Task prompt: One part of the entries below is wanted: the lines from the one containing "Click the highlighted" through the one containing "Given: Open the Grammarly extension icon". Write those out exactly and nothing else.

Task data:

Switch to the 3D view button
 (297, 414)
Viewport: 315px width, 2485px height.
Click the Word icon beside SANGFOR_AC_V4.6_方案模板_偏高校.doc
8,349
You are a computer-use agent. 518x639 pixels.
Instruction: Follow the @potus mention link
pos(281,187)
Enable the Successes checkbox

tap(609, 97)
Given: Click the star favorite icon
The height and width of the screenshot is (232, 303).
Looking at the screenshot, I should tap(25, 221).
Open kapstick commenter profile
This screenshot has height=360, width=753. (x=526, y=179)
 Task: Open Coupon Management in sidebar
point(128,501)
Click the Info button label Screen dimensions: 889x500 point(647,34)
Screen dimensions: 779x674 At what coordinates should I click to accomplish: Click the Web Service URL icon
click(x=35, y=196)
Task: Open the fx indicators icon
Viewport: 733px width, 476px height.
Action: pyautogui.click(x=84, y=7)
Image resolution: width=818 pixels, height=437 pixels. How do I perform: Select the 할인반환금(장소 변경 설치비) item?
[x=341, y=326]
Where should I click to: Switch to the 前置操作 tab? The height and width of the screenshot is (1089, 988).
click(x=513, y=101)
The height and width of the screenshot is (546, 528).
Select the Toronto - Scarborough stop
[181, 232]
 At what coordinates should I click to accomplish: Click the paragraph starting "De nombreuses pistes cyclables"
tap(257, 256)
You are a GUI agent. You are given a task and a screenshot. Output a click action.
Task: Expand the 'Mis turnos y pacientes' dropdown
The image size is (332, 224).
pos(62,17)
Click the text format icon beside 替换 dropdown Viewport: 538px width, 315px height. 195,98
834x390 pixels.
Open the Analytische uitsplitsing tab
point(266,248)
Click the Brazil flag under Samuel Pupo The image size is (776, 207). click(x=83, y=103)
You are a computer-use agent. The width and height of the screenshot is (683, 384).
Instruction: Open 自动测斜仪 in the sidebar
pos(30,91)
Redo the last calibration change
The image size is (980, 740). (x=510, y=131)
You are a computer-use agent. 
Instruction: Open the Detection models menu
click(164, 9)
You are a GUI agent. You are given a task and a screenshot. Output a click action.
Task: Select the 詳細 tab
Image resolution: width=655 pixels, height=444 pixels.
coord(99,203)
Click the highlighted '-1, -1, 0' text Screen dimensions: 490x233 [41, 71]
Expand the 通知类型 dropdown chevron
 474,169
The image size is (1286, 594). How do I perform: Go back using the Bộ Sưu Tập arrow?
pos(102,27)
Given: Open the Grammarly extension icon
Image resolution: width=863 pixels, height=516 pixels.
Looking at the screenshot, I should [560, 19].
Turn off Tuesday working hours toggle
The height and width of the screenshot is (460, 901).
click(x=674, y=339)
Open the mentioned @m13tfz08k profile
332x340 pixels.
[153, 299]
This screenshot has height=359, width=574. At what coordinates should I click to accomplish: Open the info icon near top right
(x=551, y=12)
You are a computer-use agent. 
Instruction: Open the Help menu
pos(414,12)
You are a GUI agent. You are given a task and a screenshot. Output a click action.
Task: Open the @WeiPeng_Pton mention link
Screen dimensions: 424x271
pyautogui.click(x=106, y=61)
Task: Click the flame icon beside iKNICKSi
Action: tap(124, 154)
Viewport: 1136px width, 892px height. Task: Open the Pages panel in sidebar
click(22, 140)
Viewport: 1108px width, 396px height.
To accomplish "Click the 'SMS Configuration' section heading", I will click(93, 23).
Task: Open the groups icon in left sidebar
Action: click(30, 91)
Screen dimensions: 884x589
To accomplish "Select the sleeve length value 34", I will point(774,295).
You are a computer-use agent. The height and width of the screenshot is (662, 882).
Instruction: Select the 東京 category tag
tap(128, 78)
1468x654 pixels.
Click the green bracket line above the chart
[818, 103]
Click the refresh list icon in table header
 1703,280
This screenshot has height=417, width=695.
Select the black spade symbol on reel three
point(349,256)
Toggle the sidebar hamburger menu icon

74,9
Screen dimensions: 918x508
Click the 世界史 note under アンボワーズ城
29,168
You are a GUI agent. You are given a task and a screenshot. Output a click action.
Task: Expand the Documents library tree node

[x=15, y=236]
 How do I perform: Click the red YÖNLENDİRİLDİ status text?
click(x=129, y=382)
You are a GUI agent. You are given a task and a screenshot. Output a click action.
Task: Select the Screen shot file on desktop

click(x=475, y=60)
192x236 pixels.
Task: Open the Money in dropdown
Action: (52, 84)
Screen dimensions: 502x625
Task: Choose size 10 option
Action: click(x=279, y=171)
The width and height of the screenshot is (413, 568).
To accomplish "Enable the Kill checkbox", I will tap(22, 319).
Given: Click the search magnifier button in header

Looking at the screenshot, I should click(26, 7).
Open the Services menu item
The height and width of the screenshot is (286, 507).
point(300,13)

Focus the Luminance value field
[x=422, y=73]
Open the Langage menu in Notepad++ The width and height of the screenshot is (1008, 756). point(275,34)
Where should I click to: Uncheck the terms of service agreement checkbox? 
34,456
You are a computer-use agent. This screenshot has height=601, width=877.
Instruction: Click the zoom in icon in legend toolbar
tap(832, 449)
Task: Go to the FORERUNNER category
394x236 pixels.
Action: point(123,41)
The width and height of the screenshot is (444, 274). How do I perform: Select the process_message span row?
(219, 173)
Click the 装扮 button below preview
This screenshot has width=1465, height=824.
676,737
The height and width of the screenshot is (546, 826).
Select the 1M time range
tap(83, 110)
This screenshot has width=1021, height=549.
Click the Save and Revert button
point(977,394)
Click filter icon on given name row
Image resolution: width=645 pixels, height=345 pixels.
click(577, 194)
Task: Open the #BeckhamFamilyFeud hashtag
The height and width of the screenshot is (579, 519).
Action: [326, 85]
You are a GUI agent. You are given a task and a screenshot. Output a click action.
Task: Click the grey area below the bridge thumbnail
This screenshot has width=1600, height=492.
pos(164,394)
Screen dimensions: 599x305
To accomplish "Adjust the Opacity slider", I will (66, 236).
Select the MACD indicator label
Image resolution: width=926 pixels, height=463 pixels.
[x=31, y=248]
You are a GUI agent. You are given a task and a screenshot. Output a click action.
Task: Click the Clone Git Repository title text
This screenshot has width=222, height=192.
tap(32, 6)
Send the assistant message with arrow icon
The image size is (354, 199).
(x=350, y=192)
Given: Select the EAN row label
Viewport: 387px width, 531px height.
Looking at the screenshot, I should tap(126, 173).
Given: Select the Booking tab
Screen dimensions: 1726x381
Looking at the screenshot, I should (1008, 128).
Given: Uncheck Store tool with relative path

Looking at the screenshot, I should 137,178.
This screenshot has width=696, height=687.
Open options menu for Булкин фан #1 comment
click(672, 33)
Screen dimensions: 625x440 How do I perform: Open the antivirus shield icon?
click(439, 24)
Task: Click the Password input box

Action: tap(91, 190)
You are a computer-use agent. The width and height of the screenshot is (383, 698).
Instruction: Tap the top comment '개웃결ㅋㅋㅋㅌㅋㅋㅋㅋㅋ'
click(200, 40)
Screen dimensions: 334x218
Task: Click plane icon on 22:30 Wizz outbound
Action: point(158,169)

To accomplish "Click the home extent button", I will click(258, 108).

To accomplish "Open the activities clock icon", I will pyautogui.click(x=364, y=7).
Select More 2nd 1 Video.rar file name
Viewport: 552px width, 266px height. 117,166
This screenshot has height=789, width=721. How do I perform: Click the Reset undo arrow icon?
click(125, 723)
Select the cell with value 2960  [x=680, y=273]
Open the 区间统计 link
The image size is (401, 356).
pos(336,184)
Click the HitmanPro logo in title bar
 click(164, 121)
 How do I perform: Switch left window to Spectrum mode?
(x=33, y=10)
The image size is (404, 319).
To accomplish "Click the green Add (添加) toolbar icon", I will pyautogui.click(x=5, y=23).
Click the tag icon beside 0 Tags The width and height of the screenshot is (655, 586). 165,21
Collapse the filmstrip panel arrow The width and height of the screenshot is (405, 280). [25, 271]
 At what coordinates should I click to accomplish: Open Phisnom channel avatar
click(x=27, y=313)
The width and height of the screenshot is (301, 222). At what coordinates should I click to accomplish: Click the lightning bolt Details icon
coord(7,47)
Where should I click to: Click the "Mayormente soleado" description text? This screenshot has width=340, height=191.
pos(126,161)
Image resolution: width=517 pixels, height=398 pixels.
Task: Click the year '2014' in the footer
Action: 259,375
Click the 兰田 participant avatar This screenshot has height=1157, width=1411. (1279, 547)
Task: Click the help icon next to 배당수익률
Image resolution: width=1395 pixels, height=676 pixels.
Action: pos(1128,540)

Solution to the exercise:
Click the highlighted '-1, -1, 0' text Screen dimensions: 490x233 [41, 71]
Expand the 通知类型 dropdown chevron
 474,169
The image size is (1286, 594). How do I perform: Go back using the Bộ Sưu Tập arrow?
pos(102,27)
Given: Open the Grammarly extension icon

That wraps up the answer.